■ Supplied data:
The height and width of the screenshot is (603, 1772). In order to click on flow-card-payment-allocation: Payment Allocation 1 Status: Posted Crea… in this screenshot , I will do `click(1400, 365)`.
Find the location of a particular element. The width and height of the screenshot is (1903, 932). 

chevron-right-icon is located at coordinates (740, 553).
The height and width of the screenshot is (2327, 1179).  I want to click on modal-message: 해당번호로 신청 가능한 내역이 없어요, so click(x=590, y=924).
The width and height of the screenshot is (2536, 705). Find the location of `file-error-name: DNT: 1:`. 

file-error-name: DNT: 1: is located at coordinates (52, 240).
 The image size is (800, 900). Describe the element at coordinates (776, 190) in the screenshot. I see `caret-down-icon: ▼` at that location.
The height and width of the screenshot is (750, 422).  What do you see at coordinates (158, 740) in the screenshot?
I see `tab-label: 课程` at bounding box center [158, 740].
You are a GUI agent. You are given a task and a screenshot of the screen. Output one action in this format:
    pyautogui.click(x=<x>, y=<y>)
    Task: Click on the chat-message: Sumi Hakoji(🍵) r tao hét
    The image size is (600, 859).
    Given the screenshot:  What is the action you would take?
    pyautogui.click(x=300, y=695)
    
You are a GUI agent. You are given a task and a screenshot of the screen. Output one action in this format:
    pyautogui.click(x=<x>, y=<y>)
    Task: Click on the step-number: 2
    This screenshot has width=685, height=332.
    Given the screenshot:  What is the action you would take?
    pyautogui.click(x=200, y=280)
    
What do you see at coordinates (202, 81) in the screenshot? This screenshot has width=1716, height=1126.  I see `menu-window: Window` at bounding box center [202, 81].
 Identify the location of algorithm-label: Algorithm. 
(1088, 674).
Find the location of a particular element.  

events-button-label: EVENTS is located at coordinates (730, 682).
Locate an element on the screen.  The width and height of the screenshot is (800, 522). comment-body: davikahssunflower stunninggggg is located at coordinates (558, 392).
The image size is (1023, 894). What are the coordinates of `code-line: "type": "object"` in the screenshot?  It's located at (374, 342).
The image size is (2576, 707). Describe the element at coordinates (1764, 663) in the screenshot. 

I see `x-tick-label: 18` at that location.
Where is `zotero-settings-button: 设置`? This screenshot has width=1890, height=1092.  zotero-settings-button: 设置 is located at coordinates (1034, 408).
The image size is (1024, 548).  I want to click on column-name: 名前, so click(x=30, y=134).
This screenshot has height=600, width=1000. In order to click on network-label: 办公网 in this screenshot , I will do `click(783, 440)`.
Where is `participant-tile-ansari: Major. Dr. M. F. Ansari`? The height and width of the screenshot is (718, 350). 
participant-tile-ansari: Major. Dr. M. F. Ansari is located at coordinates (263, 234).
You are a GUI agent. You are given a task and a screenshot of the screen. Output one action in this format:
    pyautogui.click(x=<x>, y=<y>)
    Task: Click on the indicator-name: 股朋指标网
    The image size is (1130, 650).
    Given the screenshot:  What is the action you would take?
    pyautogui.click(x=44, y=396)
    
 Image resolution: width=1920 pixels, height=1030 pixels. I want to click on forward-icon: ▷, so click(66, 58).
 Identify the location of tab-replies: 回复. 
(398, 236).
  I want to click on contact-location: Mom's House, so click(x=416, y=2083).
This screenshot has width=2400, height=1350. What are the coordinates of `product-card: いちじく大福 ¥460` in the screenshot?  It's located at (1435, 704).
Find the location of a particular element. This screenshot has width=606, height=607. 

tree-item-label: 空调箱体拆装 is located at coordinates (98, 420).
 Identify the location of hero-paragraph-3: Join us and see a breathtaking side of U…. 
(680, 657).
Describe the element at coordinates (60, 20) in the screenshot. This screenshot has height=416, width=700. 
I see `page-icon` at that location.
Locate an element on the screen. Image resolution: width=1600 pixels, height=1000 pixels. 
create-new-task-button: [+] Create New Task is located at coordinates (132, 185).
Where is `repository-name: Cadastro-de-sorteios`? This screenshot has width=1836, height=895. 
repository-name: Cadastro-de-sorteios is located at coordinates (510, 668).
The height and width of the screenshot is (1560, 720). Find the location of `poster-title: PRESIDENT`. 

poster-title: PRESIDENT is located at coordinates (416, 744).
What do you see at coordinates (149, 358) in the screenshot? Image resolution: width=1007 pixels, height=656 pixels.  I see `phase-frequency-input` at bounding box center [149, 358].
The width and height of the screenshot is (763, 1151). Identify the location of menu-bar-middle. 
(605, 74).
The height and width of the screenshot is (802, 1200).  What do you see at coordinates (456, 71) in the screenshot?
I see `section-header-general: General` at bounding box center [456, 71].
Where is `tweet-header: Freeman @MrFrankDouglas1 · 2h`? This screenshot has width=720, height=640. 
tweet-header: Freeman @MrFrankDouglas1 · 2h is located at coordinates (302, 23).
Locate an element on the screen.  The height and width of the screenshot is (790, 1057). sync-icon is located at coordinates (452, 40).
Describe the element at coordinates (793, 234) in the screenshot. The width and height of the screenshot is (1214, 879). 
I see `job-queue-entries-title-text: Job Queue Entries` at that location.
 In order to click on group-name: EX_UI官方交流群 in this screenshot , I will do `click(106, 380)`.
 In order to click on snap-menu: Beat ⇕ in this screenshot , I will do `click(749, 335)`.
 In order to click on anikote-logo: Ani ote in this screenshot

■ Task description: Render the listing as a numbered list, starting from the line that contains "Describe the element at coordinates (793, 234)" and running to the end of the listing with both ends included. Leave out any blank lines.

■ Exercise result:
1. Describe the element at coordinates (793, 234) in the screenshot. The width and height of the screenshot is (1214, 879). 
2. I see `job-queue-entries-title-text: Job Queue Entries` at that location.
3.  In order to click on group-name: EX_UI官方交流群 in this screenshot , I will do `click(106, 380)`.
4.  In order to click on snap-menu: Beat ⇕ in this screenshot , I will do `click(749, 335)`.
5.  In order to click on anikote-logo: Ani ote in this screenshot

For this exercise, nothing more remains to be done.